Schreiben Sie die folgenden Zeilen Zeichen für Zeichen unverändert nieder.

Zeilen zur Elementsuche:
━━━━

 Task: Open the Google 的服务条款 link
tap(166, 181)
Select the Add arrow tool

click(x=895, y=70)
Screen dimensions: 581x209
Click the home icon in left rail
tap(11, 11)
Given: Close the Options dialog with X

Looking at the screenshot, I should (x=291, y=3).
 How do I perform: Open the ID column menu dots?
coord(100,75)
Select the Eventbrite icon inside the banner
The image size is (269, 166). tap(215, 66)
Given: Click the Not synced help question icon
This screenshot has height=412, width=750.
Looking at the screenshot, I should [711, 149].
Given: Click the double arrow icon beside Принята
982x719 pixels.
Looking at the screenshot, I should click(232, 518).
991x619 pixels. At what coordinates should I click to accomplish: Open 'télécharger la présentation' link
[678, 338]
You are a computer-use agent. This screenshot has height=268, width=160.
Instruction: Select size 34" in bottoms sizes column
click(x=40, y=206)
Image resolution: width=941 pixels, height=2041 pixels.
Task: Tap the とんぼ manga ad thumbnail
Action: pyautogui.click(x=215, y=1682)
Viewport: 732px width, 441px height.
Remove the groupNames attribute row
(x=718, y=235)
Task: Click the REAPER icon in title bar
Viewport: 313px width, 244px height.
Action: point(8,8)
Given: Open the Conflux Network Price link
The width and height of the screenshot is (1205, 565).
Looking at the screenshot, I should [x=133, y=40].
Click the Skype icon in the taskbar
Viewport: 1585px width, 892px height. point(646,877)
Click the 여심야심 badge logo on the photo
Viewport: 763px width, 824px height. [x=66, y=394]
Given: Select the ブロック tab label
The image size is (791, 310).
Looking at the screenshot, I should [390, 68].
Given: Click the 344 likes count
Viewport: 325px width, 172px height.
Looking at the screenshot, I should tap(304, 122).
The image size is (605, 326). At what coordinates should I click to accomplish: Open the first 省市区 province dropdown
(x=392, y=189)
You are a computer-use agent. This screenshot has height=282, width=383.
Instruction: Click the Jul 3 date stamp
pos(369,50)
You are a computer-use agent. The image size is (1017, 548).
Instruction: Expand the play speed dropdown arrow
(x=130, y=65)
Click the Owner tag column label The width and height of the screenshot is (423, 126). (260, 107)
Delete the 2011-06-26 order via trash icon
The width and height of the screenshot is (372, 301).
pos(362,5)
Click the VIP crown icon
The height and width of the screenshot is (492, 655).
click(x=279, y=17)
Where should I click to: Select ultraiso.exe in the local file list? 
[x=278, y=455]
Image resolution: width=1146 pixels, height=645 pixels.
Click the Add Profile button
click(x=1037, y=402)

━━━━

▶ **AUSGABE**
 Task: Open the Google 的服务条款 link
tap(166, 181)
Select the Add arrow tool

click(x=895, y=70)
Screen dimensions: 581x209
Click the home icon in left rail
tap(11, 11)
Given: Close the Options dialog with X

Looking at the screenshot, I should (x=291, y=3).
 How do I perform: Open the ID column menu dots?
coord(100,75)
Select the Eventbrite icon inside the banner
The image size is (269, 166). tap(215, 66)
Given: Click the Not synced help question icon
This screenshot has height=412, width=750.
Looking at the screenshot, I should [711, 149].
Given: Click the double arrow icon beside Принята
982x719 pixels.
Looking at the screenshot, I should click(232, 518).
991x619 pixels. At what coordinates should I click to accomplish: Open 'télécharger la présentation' link
[678, 338]
You are a computer-use agent. This screenshot has height=268, width=160.
Instruction: Select size 34" in bottoms sizes column
click(x=40, y=206)
Image resolution: width=941 pixels, height=2041 pixels.
Task: Tap the とんぼ manga ad thumbnail
Action: pyautogui.click(x=215, y=1682)
Viewport: 732px width, 441px height.
Remove the groupNames attribute row
(x=718, y=235)
Task: Click the REAPER icon in title bar
Viewport: 313px width, 244px height.
Action: point(8,8)
Given: Open the Conflux Network Price link
The width and height of the screenshot is (1205, 565).
Looking at the screenshot, I should [x=133, y=40].
Click the Skype icon in the taskbar
Viewport: 1585px width, 892px height. point(646,877)
Click the 여심야심 badge logo on the photo
Viewport: 763px width, 824px height. [x=66, y=394]
Given: Select the ブロック tab label
The image size is (791, 310).
Looking at the screenshot, I should [390, 68].
Given: Click the 344 likes count
Viewport: 325px width, 172px height.
Looking at the screenshot, I should tap(304, 122).
The image size is (605, 326). At what coordinates should I click to accomplish: Open the first 省市区 province dropdown
(x=392, y=189)
You are a computer-use agent. This screenshot has height=282, width=383.
Instruction: Click the Jul 3 date stamp
pos(369,50)
You are a computer-use agent. The image size is (1017, 548).
Instruction: Expand the play speed dropdown arrow
(x=130, y=65)
Click the Owner tag column label The width and height of the screenshot is (423, 126). (260, 107)
Delete the 2011-06-26 order via trash icon
The width and height of the screenshot is (372, 301).
pos(362,5)
Click the VIP crown icon
The height and width of the screenshot is (492, 655).
click(x=279, y=17)
Where should I click to: Select ultraiso.exe in the local file list? 
[x=278, y=455]
Image resolution: width=1146 pixels, height=645 pixels.
Click the Add Profile button
click(x=1037, y=402)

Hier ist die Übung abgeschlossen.